Even as they feasted on cocktails, beer, pretzels and chips with dip, Moore supporters suggested their festivities were more than mere revelry for one candidate's success. The night marked a more fundamental change in political leadership, they said, one that would slow what they described as too-rapid growth in the county.

Moore, said state Sen. Richard L. Saslaw, "was able to define the issue as being one of development -- and the voters agreed with her."

Others suggested that Herrity himself was a big issue in the campaign. "People are really fed up with people like Herrity," Sue Spencer, a 28-year-old real estate agent, said between sips of white wine at the Moore celebration. "They're ready for a cleaner image."

At Herrity's gathering in the Elk's lodge on Rte. 50 outside Fairfax City, the mood was far more subdued. The New Christy Minstrels, a six-piece band, remained silent throughout most of the evening, striking up a tune just before Herrity appeared to address the crowd of 800.

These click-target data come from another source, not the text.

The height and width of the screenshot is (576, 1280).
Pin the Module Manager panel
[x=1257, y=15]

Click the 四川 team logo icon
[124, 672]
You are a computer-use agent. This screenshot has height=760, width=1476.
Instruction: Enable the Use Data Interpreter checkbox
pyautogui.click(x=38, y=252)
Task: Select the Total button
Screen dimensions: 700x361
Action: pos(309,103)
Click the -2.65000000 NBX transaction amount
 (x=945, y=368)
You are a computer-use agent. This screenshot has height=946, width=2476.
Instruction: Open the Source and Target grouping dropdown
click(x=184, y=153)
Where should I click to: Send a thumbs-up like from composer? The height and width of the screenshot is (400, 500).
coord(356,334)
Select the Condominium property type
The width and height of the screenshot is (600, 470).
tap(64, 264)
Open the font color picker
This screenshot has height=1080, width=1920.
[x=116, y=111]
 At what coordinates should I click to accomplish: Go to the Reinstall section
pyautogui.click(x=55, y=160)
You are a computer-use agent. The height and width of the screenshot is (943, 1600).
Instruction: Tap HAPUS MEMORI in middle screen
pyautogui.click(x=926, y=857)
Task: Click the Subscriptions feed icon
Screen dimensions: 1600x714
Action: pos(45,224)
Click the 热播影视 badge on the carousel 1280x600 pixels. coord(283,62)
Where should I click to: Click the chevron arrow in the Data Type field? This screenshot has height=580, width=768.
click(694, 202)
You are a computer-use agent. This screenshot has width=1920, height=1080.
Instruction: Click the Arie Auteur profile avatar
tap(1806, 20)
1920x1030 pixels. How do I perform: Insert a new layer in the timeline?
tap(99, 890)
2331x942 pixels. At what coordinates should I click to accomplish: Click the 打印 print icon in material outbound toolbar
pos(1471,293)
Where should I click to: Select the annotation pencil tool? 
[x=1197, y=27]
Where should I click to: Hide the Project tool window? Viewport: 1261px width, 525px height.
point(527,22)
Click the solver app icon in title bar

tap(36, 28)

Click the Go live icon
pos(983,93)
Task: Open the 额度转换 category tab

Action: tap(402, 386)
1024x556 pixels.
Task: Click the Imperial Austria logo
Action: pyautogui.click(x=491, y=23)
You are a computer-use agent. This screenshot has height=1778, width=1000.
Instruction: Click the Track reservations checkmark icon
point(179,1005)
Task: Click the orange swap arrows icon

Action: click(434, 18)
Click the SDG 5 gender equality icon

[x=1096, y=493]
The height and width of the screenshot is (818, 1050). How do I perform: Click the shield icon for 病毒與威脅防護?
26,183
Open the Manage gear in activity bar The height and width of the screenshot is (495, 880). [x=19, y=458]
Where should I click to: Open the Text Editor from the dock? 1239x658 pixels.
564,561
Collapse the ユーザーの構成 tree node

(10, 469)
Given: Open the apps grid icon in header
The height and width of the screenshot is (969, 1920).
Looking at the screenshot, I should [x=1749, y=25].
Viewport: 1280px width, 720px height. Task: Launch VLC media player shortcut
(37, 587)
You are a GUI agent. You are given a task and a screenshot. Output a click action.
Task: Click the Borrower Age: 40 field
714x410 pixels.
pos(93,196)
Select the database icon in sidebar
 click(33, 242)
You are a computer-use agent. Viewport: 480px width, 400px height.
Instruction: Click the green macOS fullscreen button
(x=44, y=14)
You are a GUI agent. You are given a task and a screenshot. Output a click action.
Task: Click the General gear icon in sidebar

About 8 p.m., just as the Moore crowd was heating up, the Herrity supporters got their first taste of defeat: Early results from the bellwether Belvedere precinct showed Herrity trailing badly.

"It's over. It ain't even close. It's a wipeout," Republican Supervisor Thomas M. Davis III told a reporter.

Others clung to dreams of ultimate victory. For instance, Helen Hook, vice chairwoman of the the county GOP, predicted a win for Herrity even as fresh returns showed otherwise. Later she said she felt "like a big balloon that was up in the air.

"I just plopped," she added. "I really messed up."

Some supporters said that although they were not surprised by Herrity's loss, they were stunned by Moore's margin of victory.

"I thought it was going to be a smaller percent," said E. David Forman, a former chairman of the Fairfax County Republican Party. But, he added, "Jack's defeat is not a total defeat for the Republican Party. The party will recover."

"I always thought it was pretty close," said Jay Timmons, chairman of the Virginia Young Republicans.

Late in the evening, when Herrity appeared to address his supporters, the crowd began chanting "We want Jack!" but the chorus died after three refrains.

His brief concession speech was interrupted once by cries of "No, no, no," but he went on to congratulate Moore and asked the crowd to "join with me in wishing her and the people of Fairfax County success in the years to come."

Earlier in the day, a subdued Herrity indicated he was glad the campaign, which set new records for spending and sheer intensity, was finally drawing to a close. He likened the months-long effort to "beating yourself over the head with a hammer. It feels good when you stop."